A descendent of the Mughal Nargesi kebab of Lucknow? The creation of the Fortum and Mason Department Store in London? Originally made with minced fish in Whitby ? There are many theories about the origin of the Scotch Egg. Personally I choose the Nargesi origin, hard to look at these Indian kofta with boiled eggs within designed to look like the Narcissus flower (Daffodil to you and me) and not see scotch eggs.

Scotch eggs are both the punchline in jokes about English cuisine and a dish gentrified on gastropub menus with quail eggs, crab mince and chorizo. They are tradition and they are innovation. Most importantly they are bloody delicious.

Oh and they go perfect with a pint of bitter.  

Scotch Eggs are really such a very versatile food. As long as the mince will bind around the egg the world is your oyster. Sometimes I add in some black pudding to the mix , highly recommended.

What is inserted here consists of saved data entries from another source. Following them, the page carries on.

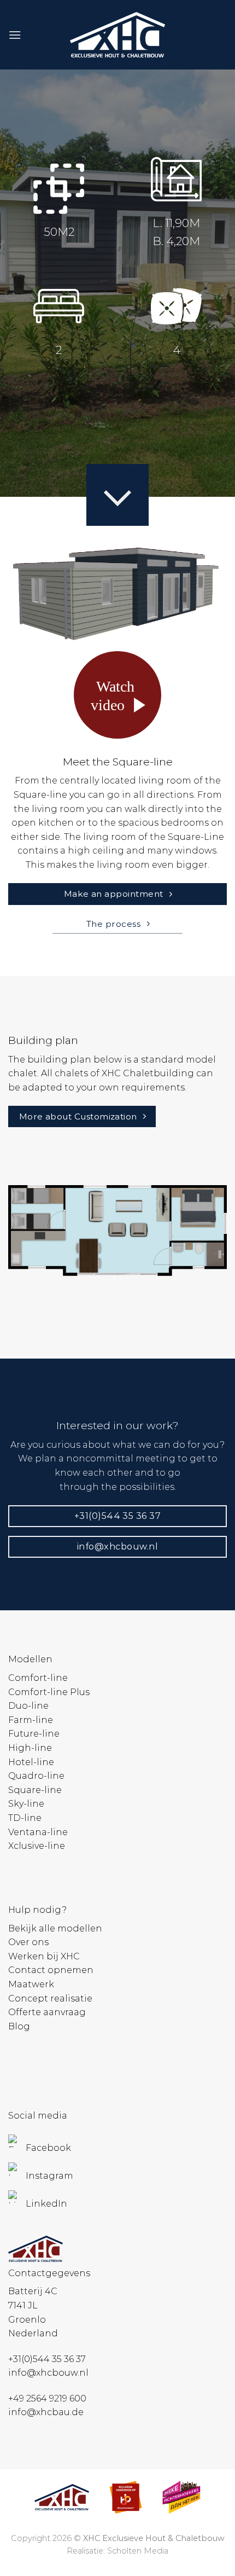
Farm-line (30, 1720)
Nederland (33, 2333)
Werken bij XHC (44, 1956)
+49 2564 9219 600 (47, 2398)
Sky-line (26, 1803)
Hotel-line (31, 1762)
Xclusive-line (36, 1846)
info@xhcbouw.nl (48, 2373)
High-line (30, 1748)
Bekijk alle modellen (55, 1928)
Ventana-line (38, 1832)
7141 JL (23, 2305)
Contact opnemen (50, 1970)
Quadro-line (36, 1776)
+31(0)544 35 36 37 (47, 2359)
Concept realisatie (50, 1998)
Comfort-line (38, 1678)
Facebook (48, 2148)
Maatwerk (31, 1984)
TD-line (25, 1818)
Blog (19, 2026)
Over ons (28, 1942)
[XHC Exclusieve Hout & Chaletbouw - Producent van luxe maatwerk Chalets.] (117, 34)
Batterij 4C (32, 2291)
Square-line (35, 1790)
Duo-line (28, 1706)
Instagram (49, 2176)
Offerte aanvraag (47, 2012)
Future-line (34, 1733)
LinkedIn (46, 2203)
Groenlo (27, 2319)
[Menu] (14, 34)
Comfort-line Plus (49, 1692)
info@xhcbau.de (46, 2412)
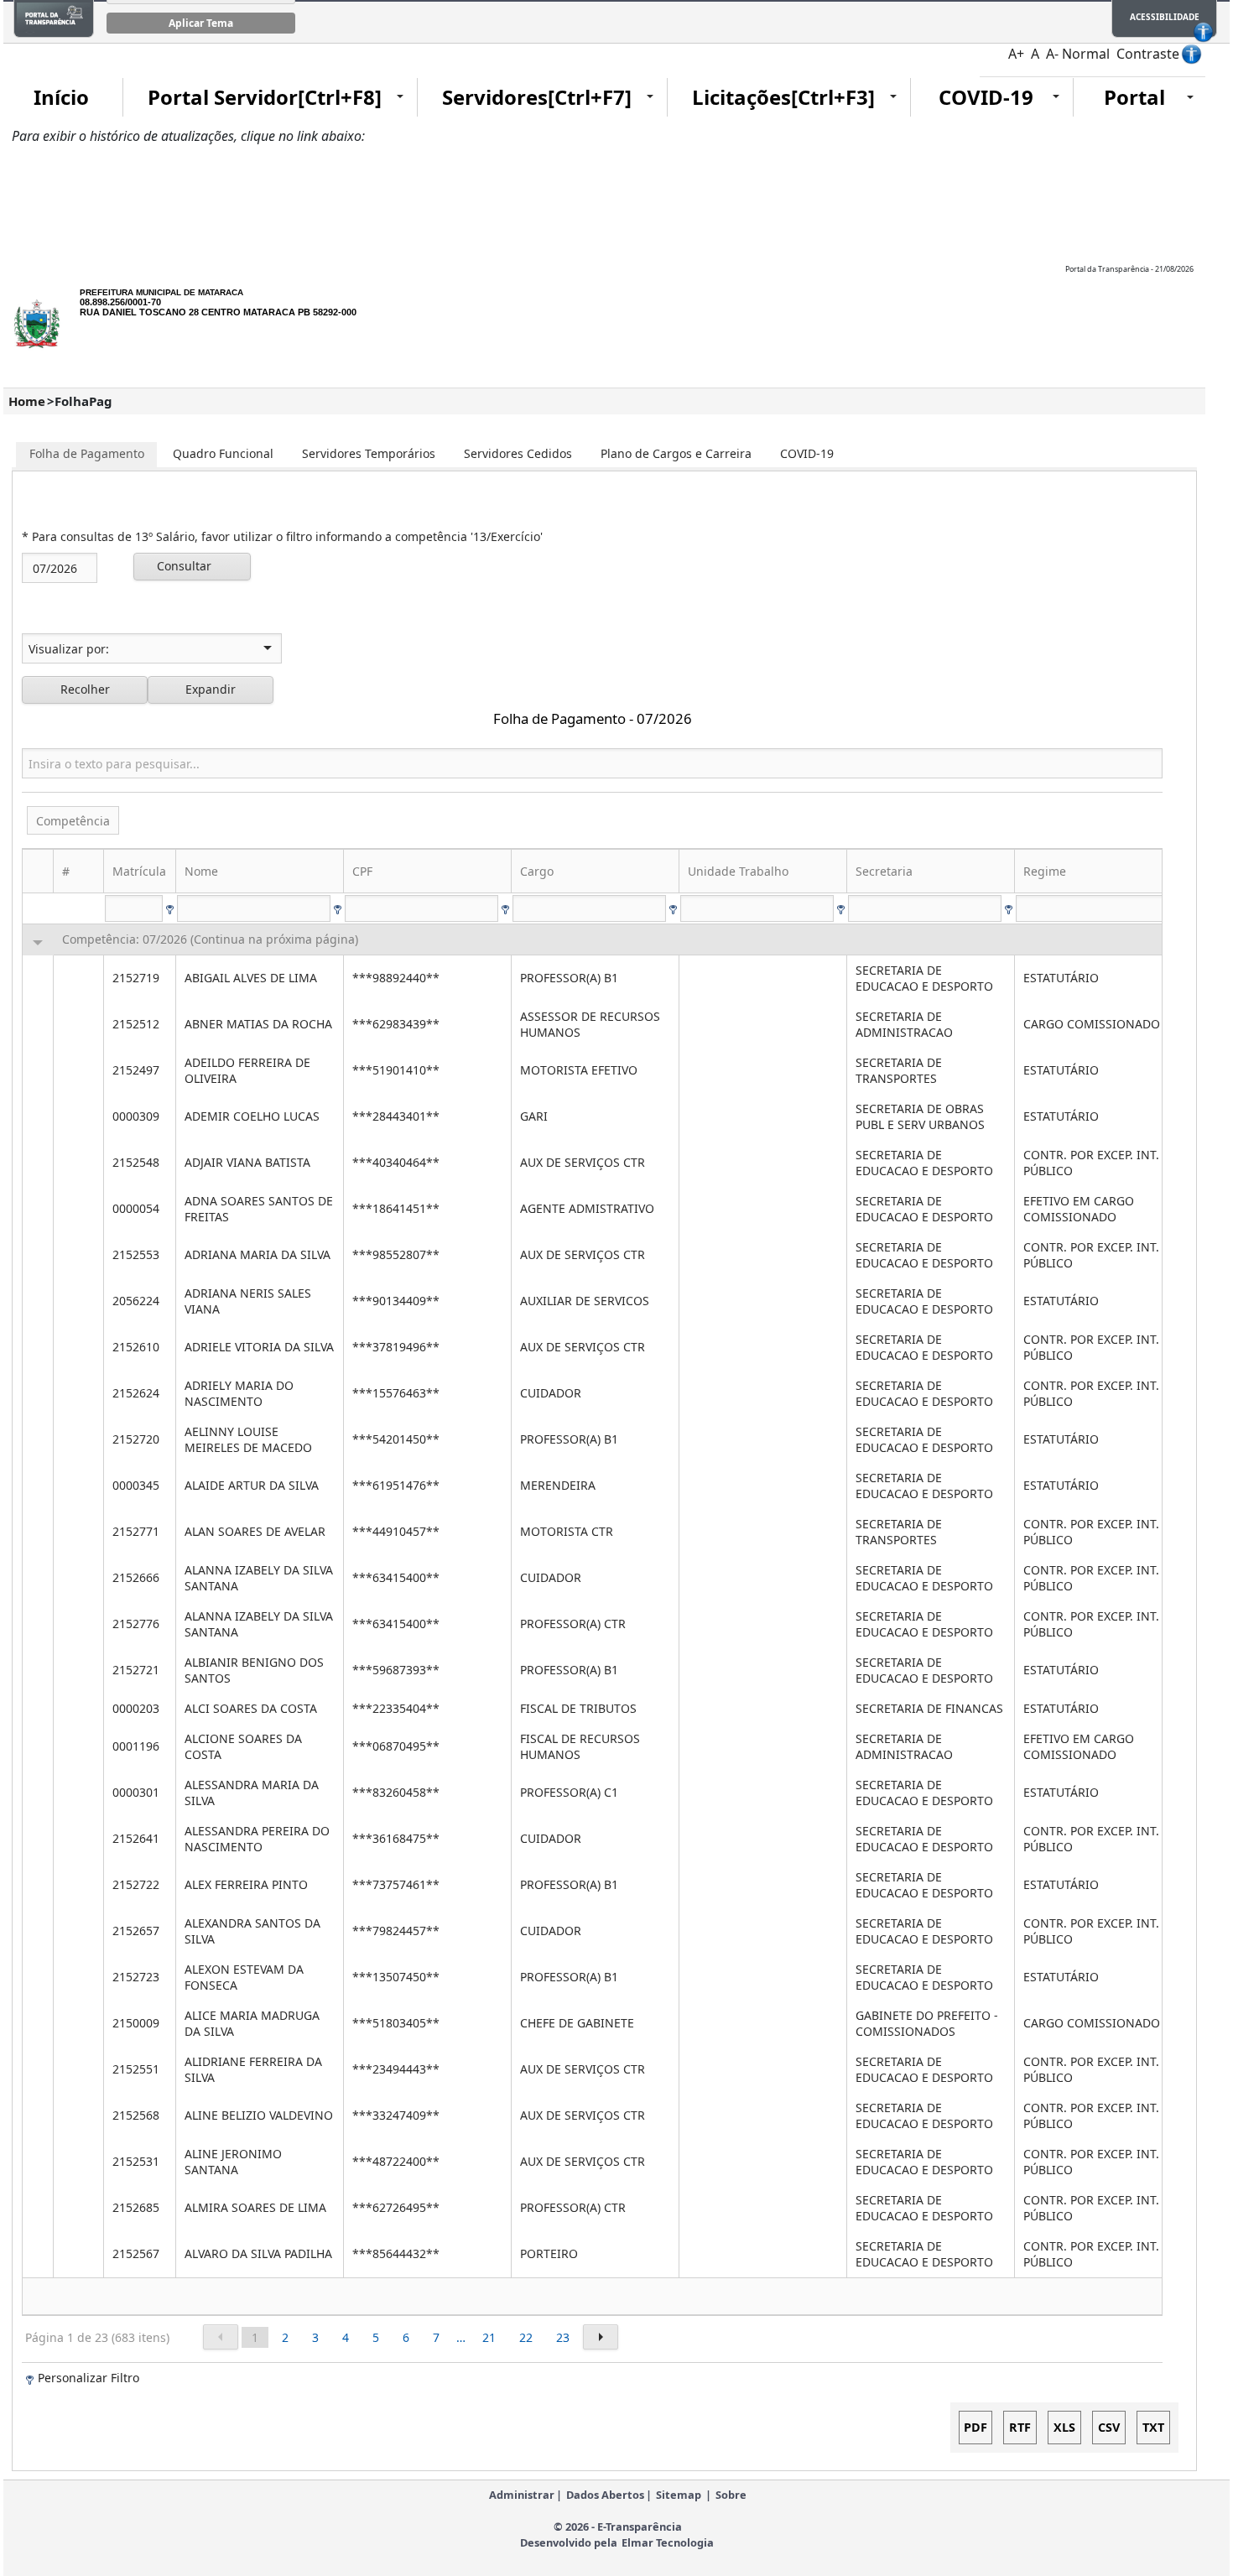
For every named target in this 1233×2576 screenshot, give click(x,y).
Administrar (521, 2494)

Technique is king here. A scotch egg doesn’t have to have a runny yoke but is bloody lovely when it does. To achieve this I ended up ignoring pretty much all the advice I found on the internet as every instruction resulted in hard egg interiors. In the end I settled on bringing eggs to a simmer from cold, turning off the heat immediately, letting them sit in the hot water for 2 min, then cooling in running cold water before shelling and incasing in the forcemeat.


10 eggs

1kg mince (pork, or lamb, I used veal)

500g sausage unskinned (or sausage meat)

Bunch of parsley chopped fine

Bunch of chives chopped fine

2 tablespoons garlic powder

2 tablespoon mustard powder

Lots of black pepper


Dredging flour


  •   Place 8 eggs in a saucepan of cold water and bring to a simmer, turn off heat immediately , after 2 min run under a cold tap for 5 minutes. Peel.
  • Squeeze the sausages out of their skins and into a bowl and combine with mince.
  • Add herbs , and spices including the lots of ground pepper to the forcemeat meat along with a little salt. Give it all a good mix together, take a teaspoon’s worth and form a little burger. Fry quickly and taste. Correct seasoning if needed.
  • Divide into 8 portions
  • Set up three bowls, one with a small handful of flour, one with the remaining eggs beaten, and a third with breadcrumbs.
  • Wet your hands and flatten one of the forcemeat balls into an oval-shaped pattie.
  • Roll a peeled egg in flour, encase in the forcemeat moving the meat up around the egg like a potter.  Use your wet hands to form a ball and seal it around the egg
  • Roll the scotch egg in the flour, shake off any excess, then dip into the beaten egg, followed by the breadcrumbs. Roll in the egg and breadcrumbs again for a really good coating.
  • Chill for 30min in the fridge, I often use the deep freeze.
  • Heat oil to 175C in a deep fryer or saucepan. Lower scotch eggs one at a time into the oil and fry for 7 minutes turning the egg over every minute so to cook the mince evenly. Allow to cool either a little or entirely.
  • Eat with mustard , pickles and beer.